Born out of a teenage dream and a whole lot of guts, the Love Groove Festival was founded in 2017 by Emmy-winning composer John Tyler, back when he was just a bold, brazen junior at Baltimore Design School. Fueled by the thunder of punk shows at Carroll Skatepark, the elegance of jazz drifting from stoops on the West Side, the pulse of hip-hop basement battles, and the electric chaos of raves in crumbling warehouses, John saw Baltimore’s underground not as fragmented scenes but as one unstoppable symphony.
With only $700 saved from gigging, John threw the first-ever Love Groove Concert at the Baltimore Motor House in 2018, a leap of faith that sparked a movement. By 2019, the event had outgrown its name, morphing into the Love Groove Music Festival, with big, audacious dreams of Coachella-level greatness. That year, it sold out the legendary 8×10 in Fells Point, packing the room with 300 screaming fans and leaving the city buzzing.
Then came 2020. The world shut down. Stages went dark. But Love Groove? We turned up.

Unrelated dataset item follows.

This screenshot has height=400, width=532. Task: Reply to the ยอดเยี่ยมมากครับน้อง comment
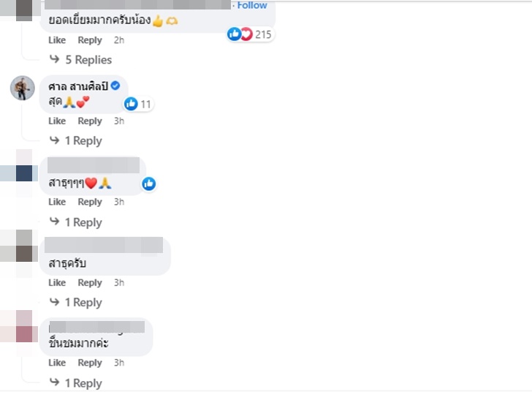click(x=90, y=40)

Refusing to let the music die, John teamed up with cinematic mastermind Brandon Armstrong and production powerhouse Zoney Sound to create a two-day virtual festival, keeping artists paid and spirits high. That digital brilliance caught the eye of Johns Hopkins University, leading to Love Groove’s very first sponsorship.
In 2021, Love Groove turned the spotlight toward the women shaping the scene, curating the Love Groove Women’s Festival, hosted by NoMuNoMu and filled with immersive stage design and soul-stirring performances. That creative firestorm sparked a partnership with PNC Bank and launched a two-year residency at Baltimore Center Stage, delivering back-to-back festivals that redefined hybrid artistry in the city.

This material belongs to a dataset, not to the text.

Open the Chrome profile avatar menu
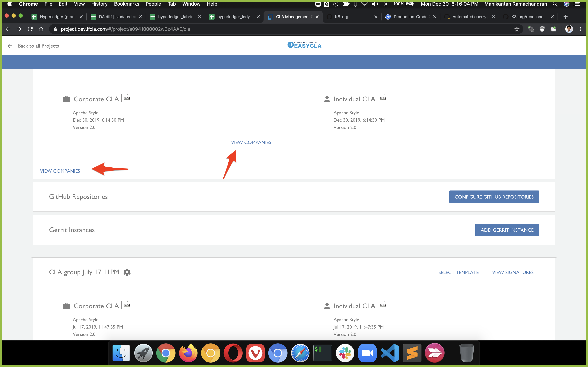 (569, 29)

By 2022, the vision had expanded far beyond music, now incorporating film screenings, visual art showcases, and deep cultural programming. The name evolved with it. We dropped “Music” and became simply the Love Groove Festival, a reflection of our growing universe. That year, we partnered with the Hot Sauce Artist Collective, lighting up Baltimore with multidimensional creativity.
After the Center Stage residency wrapped, Love Groove wasn’t done. John joined forces with the Black Arts District to produce our first outdoor mega-festival in the heart of West Baltimore, a powerful, full-circle homecoming. Since 2023, we’ve built a four year partnership delivering high-production, community-centered festivals that are accessible, electric, and deeply rooted in place.
In 2025, Love Groove reached a new peak. With over 3,000 RSVPs, 2,000+ attendees, and support from the City of Baltimore, it became our most successful festival to date, a defining moment that proved Love Groove is not just surviving, but thriving.
Now, as we move into our 10th festival, Love Groove stands as more than an event, it’s a movement. A pulsating platform for underrepresented voices, local legends, and the boldest artists of tomorrow. On Saturday, August 29, 2026, we celebrate a decade of love, risk, resilience, and sound reimagining what Baltimore looks and feels like through creativity, community, and equity in the arts.
Backed by game-changing partners including The Mellon Foundation, T. Rowe Price Foundation, National Aquarium, Five Star Festival, and our ride-or-dies at the Black Arts District, Love Groove is stepping into its next era bigger, louder, and more unapologetically Baltimore than ever before.